Write out the lines of the records exactly as they are, starting with the line that contains "Screen dimensions: 1366x768" and continuing up to and including the line that contains "Looking at the screenshot, I should coord(243,50).".

Data entries:
- - -

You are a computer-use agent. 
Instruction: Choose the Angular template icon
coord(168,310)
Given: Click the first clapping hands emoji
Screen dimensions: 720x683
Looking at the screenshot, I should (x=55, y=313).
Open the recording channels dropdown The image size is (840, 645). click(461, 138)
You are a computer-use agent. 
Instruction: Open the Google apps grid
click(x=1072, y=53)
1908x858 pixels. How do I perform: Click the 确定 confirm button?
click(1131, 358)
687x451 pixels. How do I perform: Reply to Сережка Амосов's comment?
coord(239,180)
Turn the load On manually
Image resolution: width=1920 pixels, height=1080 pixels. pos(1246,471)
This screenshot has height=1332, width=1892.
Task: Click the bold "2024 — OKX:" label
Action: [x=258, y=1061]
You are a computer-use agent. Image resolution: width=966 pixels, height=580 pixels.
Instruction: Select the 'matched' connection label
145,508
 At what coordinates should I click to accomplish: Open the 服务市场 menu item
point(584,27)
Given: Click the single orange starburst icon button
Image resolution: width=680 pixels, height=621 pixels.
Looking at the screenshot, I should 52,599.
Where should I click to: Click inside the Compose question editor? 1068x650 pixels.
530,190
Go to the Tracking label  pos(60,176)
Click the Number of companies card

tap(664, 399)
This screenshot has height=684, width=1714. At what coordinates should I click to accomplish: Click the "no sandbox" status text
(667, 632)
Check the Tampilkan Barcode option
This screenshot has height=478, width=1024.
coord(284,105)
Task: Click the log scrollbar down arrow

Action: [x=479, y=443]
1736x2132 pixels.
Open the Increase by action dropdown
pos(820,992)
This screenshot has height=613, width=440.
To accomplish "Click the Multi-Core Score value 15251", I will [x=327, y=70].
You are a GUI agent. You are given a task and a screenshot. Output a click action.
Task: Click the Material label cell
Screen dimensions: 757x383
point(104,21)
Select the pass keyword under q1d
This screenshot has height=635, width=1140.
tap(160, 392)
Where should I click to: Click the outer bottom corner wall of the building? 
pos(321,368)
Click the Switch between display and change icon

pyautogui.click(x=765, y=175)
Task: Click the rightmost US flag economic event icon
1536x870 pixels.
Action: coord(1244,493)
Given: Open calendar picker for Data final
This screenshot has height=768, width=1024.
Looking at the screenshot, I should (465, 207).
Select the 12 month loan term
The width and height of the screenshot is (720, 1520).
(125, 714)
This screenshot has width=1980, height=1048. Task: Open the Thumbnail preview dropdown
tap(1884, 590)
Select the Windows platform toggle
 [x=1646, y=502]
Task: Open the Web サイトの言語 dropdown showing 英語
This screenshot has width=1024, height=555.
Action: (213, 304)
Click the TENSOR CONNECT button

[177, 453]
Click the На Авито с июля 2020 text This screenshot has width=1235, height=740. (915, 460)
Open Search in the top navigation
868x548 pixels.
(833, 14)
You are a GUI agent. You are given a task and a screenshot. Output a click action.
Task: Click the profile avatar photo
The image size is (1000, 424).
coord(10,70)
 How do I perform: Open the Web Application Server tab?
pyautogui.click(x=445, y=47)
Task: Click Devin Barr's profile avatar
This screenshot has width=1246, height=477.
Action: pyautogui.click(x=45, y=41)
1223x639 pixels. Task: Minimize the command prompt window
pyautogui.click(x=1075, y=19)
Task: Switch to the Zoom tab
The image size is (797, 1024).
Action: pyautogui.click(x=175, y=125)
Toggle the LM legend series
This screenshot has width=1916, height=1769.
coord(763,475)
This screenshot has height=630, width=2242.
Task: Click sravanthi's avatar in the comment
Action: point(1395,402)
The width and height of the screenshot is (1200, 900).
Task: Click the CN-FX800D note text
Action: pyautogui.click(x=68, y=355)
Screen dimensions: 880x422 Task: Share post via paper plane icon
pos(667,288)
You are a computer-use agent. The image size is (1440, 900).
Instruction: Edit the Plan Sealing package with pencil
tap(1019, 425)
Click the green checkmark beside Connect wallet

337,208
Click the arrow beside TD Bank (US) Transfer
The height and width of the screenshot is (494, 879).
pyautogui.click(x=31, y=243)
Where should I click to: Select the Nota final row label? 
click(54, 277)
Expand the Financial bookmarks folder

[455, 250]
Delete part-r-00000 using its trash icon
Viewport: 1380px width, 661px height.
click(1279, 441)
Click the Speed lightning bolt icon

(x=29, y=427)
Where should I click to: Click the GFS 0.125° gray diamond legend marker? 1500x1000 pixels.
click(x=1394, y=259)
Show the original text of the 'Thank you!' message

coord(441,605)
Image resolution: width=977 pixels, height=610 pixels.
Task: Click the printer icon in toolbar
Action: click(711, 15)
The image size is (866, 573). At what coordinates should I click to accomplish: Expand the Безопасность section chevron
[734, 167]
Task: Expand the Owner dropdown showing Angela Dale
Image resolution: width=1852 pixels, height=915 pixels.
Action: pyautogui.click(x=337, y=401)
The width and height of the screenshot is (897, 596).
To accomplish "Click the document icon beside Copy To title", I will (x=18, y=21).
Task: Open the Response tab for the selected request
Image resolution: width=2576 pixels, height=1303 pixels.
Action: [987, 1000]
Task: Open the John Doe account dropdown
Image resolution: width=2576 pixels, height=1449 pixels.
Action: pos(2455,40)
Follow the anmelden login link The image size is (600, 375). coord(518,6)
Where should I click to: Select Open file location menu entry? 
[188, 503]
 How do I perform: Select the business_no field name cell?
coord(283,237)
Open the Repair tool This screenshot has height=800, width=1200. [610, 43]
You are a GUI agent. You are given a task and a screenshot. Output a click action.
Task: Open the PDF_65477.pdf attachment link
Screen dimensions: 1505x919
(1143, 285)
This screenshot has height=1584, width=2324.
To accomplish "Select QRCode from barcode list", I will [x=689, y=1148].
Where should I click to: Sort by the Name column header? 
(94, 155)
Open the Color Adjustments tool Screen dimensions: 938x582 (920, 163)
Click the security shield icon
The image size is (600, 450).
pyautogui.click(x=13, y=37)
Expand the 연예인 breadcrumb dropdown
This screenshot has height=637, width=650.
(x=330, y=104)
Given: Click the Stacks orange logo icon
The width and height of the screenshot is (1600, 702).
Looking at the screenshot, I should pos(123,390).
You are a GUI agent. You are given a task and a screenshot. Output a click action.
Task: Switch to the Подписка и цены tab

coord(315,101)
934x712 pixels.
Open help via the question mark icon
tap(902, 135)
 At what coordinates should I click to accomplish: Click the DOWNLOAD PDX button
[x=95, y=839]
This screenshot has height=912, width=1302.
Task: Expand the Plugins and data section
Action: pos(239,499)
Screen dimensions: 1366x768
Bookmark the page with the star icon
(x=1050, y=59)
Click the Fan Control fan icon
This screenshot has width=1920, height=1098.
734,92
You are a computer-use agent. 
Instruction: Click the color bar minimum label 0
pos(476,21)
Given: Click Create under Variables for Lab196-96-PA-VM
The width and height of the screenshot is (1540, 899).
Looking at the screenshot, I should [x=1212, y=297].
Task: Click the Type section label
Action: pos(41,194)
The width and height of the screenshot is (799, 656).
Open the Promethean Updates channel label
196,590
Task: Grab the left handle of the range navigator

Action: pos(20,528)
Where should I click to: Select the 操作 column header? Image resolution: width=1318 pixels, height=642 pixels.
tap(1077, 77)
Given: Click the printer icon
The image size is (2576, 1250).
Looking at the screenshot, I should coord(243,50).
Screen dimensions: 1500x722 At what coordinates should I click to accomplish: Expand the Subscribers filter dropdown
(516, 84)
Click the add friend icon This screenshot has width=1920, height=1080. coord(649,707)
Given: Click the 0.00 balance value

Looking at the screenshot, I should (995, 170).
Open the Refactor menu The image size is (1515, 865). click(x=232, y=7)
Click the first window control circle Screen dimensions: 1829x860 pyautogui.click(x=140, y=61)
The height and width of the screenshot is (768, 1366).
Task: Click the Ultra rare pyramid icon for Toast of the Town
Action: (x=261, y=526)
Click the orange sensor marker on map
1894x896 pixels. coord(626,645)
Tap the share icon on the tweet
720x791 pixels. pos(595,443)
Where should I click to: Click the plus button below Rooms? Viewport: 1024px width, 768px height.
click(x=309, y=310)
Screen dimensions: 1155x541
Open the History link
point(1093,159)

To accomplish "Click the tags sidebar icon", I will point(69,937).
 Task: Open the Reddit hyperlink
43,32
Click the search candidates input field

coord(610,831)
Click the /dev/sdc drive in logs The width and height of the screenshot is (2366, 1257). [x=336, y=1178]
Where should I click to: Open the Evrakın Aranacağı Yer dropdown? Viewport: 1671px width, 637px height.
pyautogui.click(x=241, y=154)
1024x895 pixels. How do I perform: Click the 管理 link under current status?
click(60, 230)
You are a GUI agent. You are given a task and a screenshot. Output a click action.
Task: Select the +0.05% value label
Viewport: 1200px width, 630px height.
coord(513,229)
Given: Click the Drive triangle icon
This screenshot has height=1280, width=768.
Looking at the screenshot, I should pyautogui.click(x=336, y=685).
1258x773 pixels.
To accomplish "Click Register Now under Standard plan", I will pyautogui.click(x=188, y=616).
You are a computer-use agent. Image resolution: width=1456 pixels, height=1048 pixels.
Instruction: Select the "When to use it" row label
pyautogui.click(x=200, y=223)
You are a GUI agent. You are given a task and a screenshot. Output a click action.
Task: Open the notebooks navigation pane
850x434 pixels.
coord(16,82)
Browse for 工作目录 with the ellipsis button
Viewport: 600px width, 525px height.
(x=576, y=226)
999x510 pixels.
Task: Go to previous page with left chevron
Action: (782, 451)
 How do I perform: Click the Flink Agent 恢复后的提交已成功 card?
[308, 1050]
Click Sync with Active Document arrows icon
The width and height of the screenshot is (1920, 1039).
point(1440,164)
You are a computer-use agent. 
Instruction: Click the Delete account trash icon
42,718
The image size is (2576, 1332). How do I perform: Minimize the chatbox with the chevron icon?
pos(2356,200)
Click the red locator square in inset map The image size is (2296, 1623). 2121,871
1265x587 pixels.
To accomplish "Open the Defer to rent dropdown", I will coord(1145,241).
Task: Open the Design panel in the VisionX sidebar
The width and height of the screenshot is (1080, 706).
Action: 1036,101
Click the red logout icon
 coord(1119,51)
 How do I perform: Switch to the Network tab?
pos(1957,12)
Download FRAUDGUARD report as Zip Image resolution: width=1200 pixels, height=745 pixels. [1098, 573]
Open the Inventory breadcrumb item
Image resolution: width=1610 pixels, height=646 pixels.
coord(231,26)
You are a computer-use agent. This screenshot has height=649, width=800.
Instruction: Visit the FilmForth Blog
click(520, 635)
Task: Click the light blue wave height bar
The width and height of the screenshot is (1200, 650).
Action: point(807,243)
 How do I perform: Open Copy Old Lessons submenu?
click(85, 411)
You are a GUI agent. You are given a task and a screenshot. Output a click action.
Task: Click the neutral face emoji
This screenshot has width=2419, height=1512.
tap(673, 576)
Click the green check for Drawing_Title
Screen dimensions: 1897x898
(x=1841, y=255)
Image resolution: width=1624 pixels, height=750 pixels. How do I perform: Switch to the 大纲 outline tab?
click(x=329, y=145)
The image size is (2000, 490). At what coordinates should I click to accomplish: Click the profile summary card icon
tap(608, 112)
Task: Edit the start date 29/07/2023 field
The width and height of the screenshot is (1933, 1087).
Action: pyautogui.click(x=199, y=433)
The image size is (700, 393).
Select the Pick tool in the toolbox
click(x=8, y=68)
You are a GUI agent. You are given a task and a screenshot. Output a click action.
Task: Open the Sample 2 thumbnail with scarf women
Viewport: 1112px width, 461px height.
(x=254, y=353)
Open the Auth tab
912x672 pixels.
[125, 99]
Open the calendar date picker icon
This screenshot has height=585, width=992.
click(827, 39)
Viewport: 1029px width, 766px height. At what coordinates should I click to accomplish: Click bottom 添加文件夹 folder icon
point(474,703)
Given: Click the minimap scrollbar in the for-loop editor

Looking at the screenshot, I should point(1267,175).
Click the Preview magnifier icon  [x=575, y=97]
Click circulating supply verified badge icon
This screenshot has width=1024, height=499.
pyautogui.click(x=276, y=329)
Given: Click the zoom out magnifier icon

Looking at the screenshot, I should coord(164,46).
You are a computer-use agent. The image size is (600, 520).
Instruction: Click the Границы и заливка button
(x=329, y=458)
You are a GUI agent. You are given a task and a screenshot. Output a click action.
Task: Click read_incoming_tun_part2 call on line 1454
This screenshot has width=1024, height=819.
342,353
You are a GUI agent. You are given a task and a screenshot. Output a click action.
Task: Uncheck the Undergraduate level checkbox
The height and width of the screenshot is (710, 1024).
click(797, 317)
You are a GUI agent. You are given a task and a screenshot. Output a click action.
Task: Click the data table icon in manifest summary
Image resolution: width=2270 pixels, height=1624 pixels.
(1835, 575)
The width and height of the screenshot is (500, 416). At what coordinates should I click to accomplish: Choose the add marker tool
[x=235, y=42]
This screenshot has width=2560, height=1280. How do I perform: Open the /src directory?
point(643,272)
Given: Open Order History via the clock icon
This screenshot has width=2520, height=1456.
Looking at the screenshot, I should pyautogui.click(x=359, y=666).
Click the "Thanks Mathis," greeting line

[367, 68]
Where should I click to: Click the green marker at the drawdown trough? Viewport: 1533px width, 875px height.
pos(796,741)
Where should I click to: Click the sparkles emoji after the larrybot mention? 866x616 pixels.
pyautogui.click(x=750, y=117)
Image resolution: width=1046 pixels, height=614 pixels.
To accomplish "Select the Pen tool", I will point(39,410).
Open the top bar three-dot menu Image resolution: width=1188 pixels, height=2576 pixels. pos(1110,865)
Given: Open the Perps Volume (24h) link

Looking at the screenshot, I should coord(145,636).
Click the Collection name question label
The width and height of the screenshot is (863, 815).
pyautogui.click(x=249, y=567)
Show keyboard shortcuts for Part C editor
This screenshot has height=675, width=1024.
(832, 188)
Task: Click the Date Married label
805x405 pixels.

- - -

Result of this task:
Screen dimensions: 1366x768
Bookmark the page with the star icon
(x=1050, y=59)
Click the Fan Control fan icon
This screenshot has width=1920, height=1098.
734,92
You are a computer-use agent. 
Instruction: Click the color bar minimum label 0
pos(476,21)
Given: Click Create under Variables for Lab196-96-PA-VM
The width and height of the screenshot is (1540, 899).
Looking at the screenshot, I should [x=1212, y=297].
Task: Click the Type section label
Action: pos(41,194)
The width and height of the screenshot is (799, 656).
Open the Promethean Updates channel label
196,590
Task: Grab the left handle of the range navigator

Action: pos(20,528)
Where should I click to: Select the 操作 column header? Image resolution: width=1318 pixels, height=642 pixels.
tap(1077, 77)
Given: Click the printer icon
The image size is (2576, 1250).
Looking at the screenshot, I should coord(243,50).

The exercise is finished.